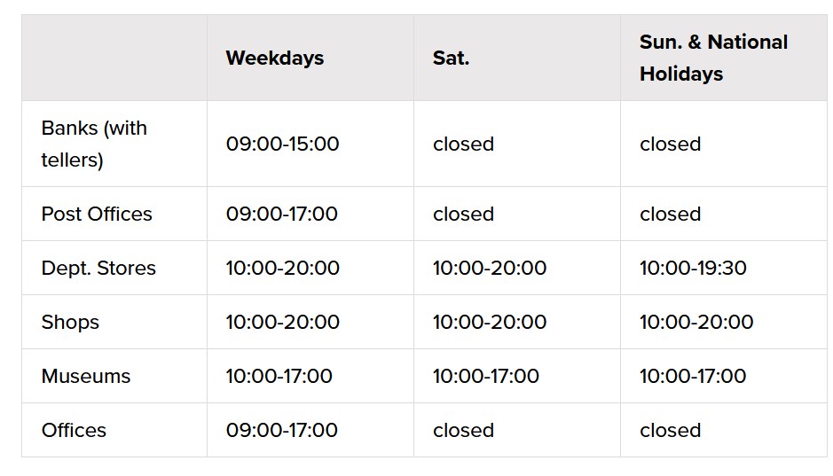Click Shops Saturday hours cell
833x476 pixels.
pos(490,323)
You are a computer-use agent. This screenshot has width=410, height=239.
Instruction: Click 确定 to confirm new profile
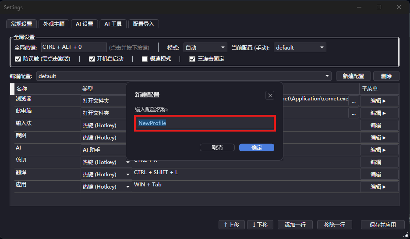[257, 148]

========================

**Your task**
Copy verbatim the span that opens at the line with "You are a computer-use" and closes at the final line of the listing. Do not carry over any pictures.

**Solution to this exercise**
You are a computer-use agent. This screenshot has width=410, height=239.
Instruction: Click 确定 to confirm new profile
[257, 148]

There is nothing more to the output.